“Lena, we’ve been over this a hundred times already—”
“Actually, we’ve been over it six, and if you would listen I could propose to you why the investment is necessary and worth the cost—”
“It’s not in the budget, Lena.”
“It never is, is it?”
Principal Walters stares at me from across his desk. He’s an older man, graying, with frost-blue eyes that peer at me over the rim of his gold-framed glasses. This is an argument that Principal Walters and I have been having since I was hired at this high school. I think that we should have better textbooks—in fact, I’ve spent extensive time researching and compiling a list for the man of all the books that we need in order to get up to a decent education standard. Principal Walters, however, doesn’t feel that the investment is worth it. I get the same comments every time I bring it up.
It’s too costly.
The students have learned just fine with the books that we have.
We have other things to concern ourselves with.
We’ll talk about it next year.
We never truly talk about it next year. Principal Walters puts it off and puts me off every single year, and there’s never anything that gets done about it, because all Principal Walters has for me is excuse after excuse, as though that’s supposed to make teaching any easier, or give me the resources that I need in order to get things done.

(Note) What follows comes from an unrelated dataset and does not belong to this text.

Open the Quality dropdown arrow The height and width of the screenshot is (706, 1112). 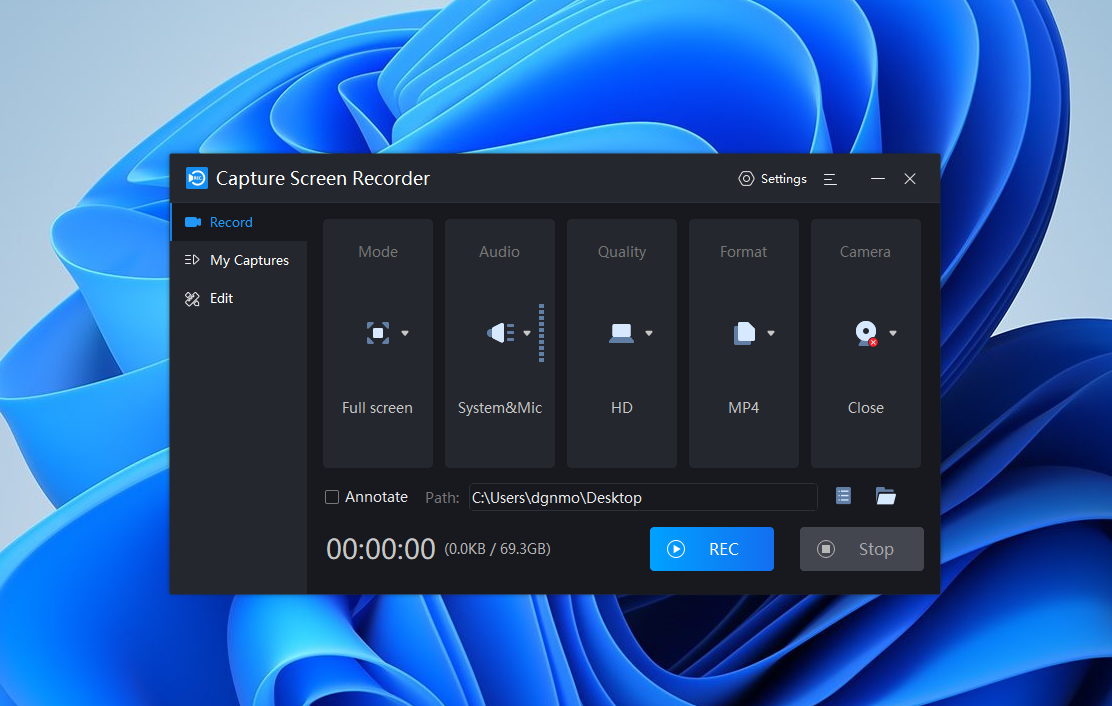tap(649, 333)
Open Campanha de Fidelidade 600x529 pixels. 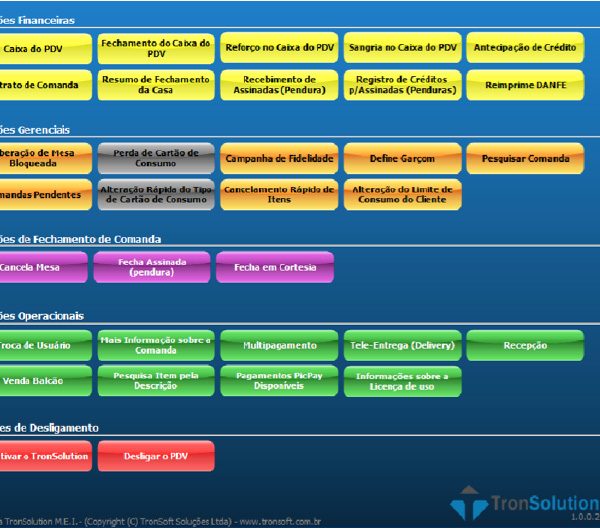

Sometimes I think that he enjoys holding the fact that I have to go through him in order to get the things I want done. He’s the one with all the saying power in the school, after all, and all I am is a teacher.
That fury is still there as a small smile graces his thin, wrinkled lips.
“Lena,” he says, his tone patronizing. “We’ve been over this. This isn’t up for debate.”
There’s dismissal in the statement. I sit there for a few more moments, and I contemplate sitting there and being stubborn.
It’s late, though. And I’ve already wasted enough time in Principal Walters’ office. I still need to head home. There are papers that need grading, and no one else is going to do them but me.
“Fine.” I’m resolute as I stand. “I’ll remember what you said about talking about it another time,” I tell him.
“I’m sure you will.”
Principal Walters’ mouth twitches, but he says nothing more. I leave him in his office, snapping the door promptly shut behind me. I hope it rattles the stupid diplomas he has hanging on his walls!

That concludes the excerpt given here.